Last week, you got a look at the cardigan I’m sharing with you today. Aaand here it is again! I actually finished this two months ago, but had to wait to share it until I finished and photographed the dress I sewed to wear with it!
This is actually the second time I’ve knit that cardigan pattern. The pattern is called Ten of Hearts, and is a vintage pattern from the 1950s that you can buy from Bex‘s Etsy shop. (My Ravelry project page for it is here, by the way.)
The first version I knit was about a year and a half ago, and it’s gotten a lot of love from me since I finished it. It’s this one, knit in Madelinetosh Vintage in Tart.
For some reason, I’ve been having several months of realizations about important style and fit things about myself. Sometimes it’s about what I like, sometimes it’s about why I like it, and sometimes it’s about why I like it with something else.
It turns out, cardigans that are the length of my original Ten of Hearts cardigan are great on me with pants, great with pencil skirts…. and really awful with full skirts or dresses.
While I love that cardigan and I wear it quite a bit, sometimes I really wish it was just a couple of inches shorter.
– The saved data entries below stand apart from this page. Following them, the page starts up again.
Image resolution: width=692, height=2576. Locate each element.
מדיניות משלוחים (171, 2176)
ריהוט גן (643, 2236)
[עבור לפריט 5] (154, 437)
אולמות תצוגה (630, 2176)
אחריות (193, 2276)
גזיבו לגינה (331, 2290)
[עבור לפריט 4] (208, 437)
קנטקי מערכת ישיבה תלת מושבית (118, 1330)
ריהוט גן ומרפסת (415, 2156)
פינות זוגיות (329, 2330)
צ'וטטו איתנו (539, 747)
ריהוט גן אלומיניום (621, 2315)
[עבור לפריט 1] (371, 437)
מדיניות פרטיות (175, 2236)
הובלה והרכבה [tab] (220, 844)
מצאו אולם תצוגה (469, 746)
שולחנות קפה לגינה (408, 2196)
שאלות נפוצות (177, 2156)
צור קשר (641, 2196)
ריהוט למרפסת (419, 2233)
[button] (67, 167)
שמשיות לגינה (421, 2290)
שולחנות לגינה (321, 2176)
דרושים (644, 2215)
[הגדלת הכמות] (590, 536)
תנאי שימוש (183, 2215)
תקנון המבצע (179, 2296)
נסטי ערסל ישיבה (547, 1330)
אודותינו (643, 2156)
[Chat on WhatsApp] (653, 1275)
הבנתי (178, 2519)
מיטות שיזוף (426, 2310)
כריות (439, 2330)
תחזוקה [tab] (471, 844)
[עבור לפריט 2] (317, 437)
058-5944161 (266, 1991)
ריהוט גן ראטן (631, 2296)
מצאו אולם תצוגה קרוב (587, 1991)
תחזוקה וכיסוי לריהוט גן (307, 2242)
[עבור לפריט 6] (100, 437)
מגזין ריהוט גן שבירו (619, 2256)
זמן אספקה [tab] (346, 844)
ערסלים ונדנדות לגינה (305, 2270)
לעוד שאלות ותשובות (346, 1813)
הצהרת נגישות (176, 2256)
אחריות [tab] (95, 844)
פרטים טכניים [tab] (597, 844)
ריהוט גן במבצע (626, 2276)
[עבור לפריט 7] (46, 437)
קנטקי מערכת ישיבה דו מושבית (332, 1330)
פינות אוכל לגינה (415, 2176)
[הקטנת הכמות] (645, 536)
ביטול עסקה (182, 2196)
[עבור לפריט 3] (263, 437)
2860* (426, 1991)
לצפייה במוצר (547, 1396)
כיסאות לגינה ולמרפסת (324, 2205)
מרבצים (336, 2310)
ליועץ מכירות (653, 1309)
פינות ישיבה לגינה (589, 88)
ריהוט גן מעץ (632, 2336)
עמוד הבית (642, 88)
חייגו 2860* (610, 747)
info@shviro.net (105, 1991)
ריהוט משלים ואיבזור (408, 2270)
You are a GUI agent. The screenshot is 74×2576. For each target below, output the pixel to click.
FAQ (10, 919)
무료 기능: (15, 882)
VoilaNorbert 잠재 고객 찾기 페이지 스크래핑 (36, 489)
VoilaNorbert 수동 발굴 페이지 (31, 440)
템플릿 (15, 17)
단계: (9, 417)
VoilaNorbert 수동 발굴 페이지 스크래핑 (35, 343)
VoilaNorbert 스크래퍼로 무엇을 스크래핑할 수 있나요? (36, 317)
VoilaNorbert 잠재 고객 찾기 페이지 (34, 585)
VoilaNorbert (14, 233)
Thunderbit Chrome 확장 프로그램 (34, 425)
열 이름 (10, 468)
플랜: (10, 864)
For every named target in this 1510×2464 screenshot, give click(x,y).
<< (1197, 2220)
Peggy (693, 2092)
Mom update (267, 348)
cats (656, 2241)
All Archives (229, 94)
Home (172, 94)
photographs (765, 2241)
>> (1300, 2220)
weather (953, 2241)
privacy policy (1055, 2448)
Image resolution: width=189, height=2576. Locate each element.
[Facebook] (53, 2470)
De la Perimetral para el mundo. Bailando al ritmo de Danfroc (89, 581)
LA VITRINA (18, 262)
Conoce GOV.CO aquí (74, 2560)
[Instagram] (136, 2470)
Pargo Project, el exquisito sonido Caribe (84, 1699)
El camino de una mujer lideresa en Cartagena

And so I knit one!
I’m still trying to use yarn from my stash when I can, and I had the perfect red in Wollmeise DK. But the pattern is for worsted weight. So after a bit of math, I worked out that I really just needed to add some stitches on either side of the lace panels on the fronts and back, and it would be suitable for dk weight yarn.
Like my first version, I changed the back from plain to the hearts and lace charts mirrored, which I think looks really neat.
Just for the hell of it, I changed the neckline, too. Instead of knitting a plain crew neck, I offset the neckband slightly from the button bands. I really like how that looked on my 6×4 chartreuse cardigan (which I modeled after a vintage cardigan I have) so I did the same for this one.
I also did something for this cardigan I don’t always do. In fact I usually don’t! I faced the button bands with a vintage ribbon. This helps prevent gaping when you button up cardigans with negative ease—ones that are smaller than the fullest part of your bust at that point. I don’t tend to actually button my cardigans up very often, and so I don’t usually bother. But this time I did, picking a pretty vintage woven ribbon with roses and leaves. It’s a fun pop on the inside!
If you’d like to try it yourself, Lauren has a good tutorial on it. I do it the same way, sewing the buttonholes by machine. (And worth mentioning, you don’t need to tack the sewn buttonholes to the buttonholes you make in your knit band, you just line them up and the buttons make it through both together just fine. I wondered about this for a long time before I did it the first time.)
If you don’t own a sewing machine, you can follow my tutorial for how to work buttonholes by hand, and use that to make the buttonholes in the ribbon.
I love the way the ribbon looks on the insides! (I didn’t photograph it, but the ribbon is behind both bands.) The photo below is also a good closeup of the vintage buttons I used. I actually have a matching belt buckle blank that I was going to use to sew a belt for my checked dress, but just couldn’t bring myself to make one after finishing the dress (and mostly, after inserting that zipper twice). Maybe someday. 🙂
And while I left the collar of my dress in so you could see the neckline in the photos above, I do think it’s a pretty fetching combo with the collar out!
Overall, it’s a cardigan in my favorite color, in a length that I can wear with dresses and skirts. I don’t typically knit things multiple times but I love this pattern so much, I may just be inclined to knit another one sometime! Probably not in a shade of red again, though. 😉
Now, off to finish up my birthday dress this week and a couple of other things… how it is snowing outside when it’s nearly my birthday is beyond me. Being an April baby I’m used to having crappy weather around my birthday, but Mother Nature, this is pushing it!